**Text**
============
From YOUR perspective, what do you think about predator reintroduction in general? Just curious. It'd be nice to get a more educated opinion.
QuoteOriginally posted by Dave Bulla:
A little common sense will go a long way with this one.
Dave,
I agree with almost all of what you wrote, and especially your concluding line. Unfortunately, I tend to despair because I think there is little, if any, likelihood that common sense will be allowed into the discussion. There appear to be far too many zealots on each side - sort of like the rest of American public debate at the moment. I may be delusional but I think I remember a time when reasonable men could disagree, sometime vehemently, and still treat each other with respect. This time, however, doesn't seem to be it - if it ever existed.
I fully support wolf reintroduction. I also fully support the right of ranchers, etc. to be compensated for stock they wouldn't have lost had the reintroduction not been done. I also firmly believe that the people who determine what killed the livestock should err as much as is even reasonably honest, on the side of the ranchers, etc. Farming/ranching is a hell of a lot of work and generally seems to earn enough to stay just shy of complete poverty.
From what I've read and studied, not that I claim to be an expert, wolves generally don't kill more than they can eat, but that's only true if you see it from the wolf's perspective.
They'll kill far more than they need right at that moment, but will continue to come back to the kill, assuming they're not pressured by humans and their kill hasn't been taken by bears, to eat for several days. They will, of course, as will most dogs, happily eat meat that has decayed far beyond anything any human would touch - to them maggots are just more protein. But in the end, everything they kill will be eaten, if not by them, then by other animals, all the way down the chain to bacteria.
The Plains Indians did essentially the same thing - they killed far more buffalo, for example, than they needed at the time, but cured the meat and saved it so that at least most of them would not starve during the coming winter.
============
**Available data**
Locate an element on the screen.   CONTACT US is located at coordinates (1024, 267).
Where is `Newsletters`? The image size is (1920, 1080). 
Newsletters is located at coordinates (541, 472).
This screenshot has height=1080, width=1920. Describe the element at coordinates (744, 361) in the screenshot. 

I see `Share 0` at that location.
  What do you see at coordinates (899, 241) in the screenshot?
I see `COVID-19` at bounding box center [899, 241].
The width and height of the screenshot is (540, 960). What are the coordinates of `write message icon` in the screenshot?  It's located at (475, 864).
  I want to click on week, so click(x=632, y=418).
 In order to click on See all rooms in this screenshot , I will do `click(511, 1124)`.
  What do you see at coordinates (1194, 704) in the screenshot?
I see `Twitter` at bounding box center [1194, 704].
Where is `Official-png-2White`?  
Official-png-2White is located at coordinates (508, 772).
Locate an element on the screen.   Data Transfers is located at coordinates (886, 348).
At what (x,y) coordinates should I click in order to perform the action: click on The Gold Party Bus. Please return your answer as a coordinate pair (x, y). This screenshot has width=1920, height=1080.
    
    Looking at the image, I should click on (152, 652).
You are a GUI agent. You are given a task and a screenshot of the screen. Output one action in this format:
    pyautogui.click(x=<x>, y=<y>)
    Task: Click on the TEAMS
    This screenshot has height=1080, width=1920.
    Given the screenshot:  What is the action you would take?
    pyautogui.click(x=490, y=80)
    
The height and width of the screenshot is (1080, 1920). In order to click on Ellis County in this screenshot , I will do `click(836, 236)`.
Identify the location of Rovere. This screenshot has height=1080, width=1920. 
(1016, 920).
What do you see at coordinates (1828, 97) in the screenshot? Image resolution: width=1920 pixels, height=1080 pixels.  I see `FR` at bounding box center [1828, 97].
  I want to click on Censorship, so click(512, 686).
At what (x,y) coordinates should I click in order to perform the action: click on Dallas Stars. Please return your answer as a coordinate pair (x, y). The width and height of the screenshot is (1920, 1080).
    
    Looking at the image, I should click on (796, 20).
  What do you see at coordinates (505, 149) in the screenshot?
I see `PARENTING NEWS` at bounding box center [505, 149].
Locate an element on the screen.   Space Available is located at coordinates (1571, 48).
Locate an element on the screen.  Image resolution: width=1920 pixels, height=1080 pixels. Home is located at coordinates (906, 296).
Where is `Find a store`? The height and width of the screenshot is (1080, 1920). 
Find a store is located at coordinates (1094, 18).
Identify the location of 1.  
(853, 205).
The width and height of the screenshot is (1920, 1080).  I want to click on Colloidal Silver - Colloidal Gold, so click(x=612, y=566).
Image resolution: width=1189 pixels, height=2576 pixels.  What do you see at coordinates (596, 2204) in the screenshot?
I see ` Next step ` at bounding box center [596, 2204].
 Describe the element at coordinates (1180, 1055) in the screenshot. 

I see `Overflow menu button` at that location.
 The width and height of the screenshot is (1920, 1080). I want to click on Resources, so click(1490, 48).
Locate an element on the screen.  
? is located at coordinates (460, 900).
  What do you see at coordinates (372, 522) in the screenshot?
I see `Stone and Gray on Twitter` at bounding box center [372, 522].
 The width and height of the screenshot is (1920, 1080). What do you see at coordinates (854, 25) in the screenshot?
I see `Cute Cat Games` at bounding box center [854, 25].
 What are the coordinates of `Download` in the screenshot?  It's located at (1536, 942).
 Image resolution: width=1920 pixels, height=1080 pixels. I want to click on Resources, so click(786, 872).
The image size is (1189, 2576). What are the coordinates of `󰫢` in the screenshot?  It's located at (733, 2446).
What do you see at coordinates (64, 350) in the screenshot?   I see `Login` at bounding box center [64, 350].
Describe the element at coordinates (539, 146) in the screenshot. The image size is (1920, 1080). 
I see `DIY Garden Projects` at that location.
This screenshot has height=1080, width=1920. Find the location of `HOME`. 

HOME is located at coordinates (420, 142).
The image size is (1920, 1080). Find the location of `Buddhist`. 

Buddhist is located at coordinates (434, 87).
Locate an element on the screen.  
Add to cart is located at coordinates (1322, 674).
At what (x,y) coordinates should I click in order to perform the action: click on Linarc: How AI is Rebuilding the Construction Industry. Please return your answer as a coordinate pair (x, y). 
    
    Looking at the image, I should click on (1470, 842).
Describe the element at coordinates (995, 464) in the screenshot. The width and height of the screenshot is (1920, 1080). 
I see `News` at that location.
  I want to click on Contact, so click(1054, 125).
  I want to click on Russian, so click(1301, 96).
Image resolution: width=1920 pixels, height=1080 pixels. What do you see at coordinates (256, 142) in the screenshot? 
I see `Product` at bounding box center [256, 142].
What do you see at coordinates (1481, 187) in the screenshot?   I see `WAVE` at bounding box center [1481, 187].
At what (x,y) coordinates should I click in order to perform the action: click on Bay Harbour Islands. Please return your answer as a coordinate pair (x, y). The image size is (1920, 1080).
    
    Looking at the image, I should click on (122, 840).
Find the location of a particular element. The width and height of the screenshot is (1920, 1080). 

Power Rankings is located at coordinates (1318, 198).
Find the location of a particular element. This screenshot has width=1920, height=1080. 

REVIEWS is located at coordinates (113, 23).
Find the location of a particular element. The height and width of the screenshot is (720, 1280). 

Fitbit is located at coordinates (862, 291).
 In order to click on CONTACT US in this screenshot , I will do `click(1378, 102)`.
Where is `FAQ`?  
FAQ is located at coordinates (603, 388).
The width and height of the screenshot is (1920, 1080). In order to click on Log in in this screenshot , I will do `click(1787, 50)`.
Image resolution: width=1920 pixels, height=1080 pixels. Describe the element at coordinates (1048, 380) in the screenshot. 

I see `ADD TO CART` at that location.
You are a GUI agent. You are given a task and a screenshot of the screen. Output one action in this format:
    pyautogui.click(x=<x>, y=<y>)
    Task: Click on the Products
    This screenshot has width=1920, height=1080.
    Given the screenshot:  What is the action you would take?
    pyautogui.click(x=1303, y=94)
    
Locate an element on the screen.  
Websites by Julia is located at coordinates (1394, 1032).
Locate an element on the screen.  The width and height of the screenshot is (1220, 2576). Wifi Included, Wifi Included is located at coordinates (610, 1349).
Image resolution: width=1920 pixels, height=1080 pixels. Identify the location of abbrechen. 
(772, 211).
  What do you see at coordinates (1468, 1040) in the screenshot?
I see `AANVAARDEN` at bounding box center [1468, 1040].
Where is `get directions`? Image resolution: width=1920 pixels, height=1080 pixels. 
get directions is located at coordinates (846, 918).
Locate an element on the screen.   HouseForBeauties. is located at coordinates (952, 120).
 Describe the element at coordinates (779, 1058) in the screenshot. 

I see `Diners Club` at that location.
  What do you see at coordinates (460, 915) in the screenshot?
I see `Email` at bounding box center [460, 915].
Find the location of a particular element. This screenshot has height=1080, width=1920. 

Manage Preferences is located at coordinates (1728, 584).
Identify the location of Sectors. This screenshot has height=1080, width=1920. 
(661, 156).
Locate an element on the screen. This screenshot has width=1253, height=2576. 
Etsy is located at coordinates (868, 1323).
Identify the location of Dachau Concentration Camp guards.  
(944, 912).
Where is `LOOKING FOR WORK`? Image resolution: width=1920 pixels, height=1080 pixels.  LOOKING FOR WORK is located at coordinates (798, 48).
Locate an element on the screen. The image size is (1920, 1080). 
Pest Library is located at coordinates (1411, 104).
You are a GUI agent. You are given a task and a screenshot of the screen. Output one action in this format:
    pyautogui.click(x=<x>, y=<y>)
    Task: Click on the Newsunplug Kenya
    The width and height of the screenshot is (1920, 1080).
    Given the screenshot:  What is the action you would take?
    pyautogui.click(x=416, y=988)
============
**Complete the following**
A - From the wolf reintroduction post above, list each thing the writer says they fully support or firmly believe in the paragraph that begins "I fully support wolf reintroduction."
B - Repeat word for word the part of the wolf reintroduction post above starting with "From what I've" and going on through "chain to bacteria.".

**Answers by item**
A -
- Wolf reintroduction
- The right of ranchers, etc. to be compensated for stock they wouldn't have lost had the reintroduction not been done
- That the people who determine what killed the livestock should err as much as is even reasonably honest, on the side of the ranchers, etc.

B -
From what I've read and studied, not that I claim to be an expert, wolves generally don't kill more than they can eat, but that's only true if you see it from the wolf's perspective.
They'll kill far more than they need right at that moment, but will continue to come back to the kill, assuming they're not pressured by humans and their kill hasn't been taken by bears, to eat for several days. They will, of course, as will most dogs, happily eat meat that has decayed far beyond anything any human would touch - to them maggots are just more protein. But in the end, everything they kill will be eaten, if not by them, then by other animals, all the way down the chain to bacteria.